Return, unchanged, the part of the entries that opens with the line containing "The width and" and closes with the line containing "Click the 'You are monitoring' heading", including both of those lines and nothing else.

Start of Dataset

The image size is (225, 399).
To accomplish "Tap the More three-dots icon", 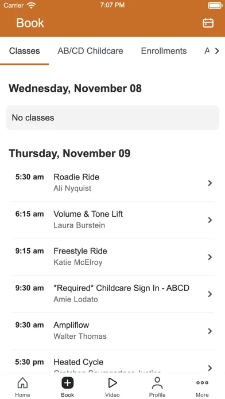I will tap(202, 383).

End of Dataset
Start of Dataset

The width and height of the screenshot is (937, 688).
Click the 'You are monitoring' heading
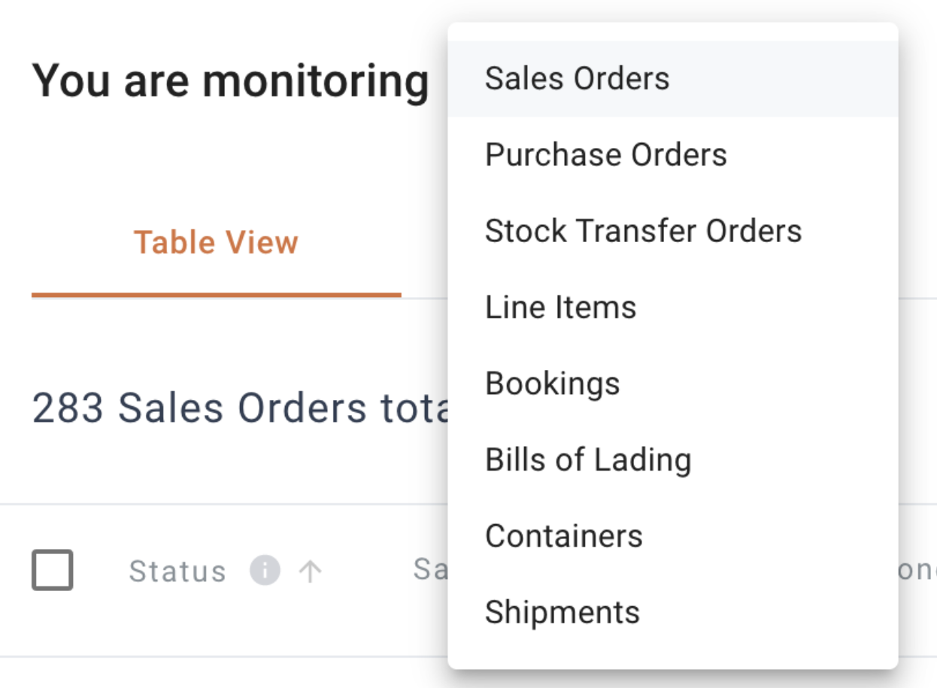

End of Dataset
Start of Dataset

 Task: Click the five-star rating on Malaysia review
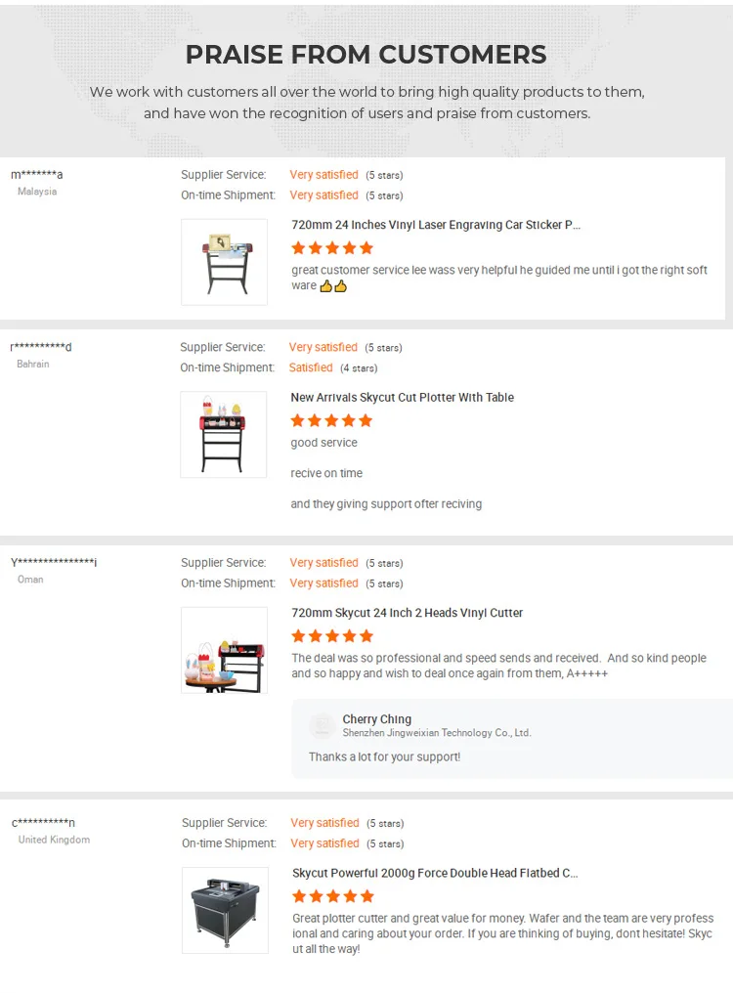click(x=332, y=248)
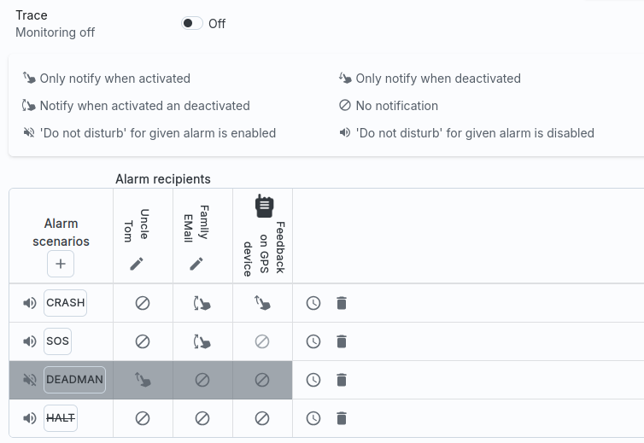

End of Dataset

Exercise output:
The width and height of the screenshot is (937, 688).
Click the 'You are monitoring' heading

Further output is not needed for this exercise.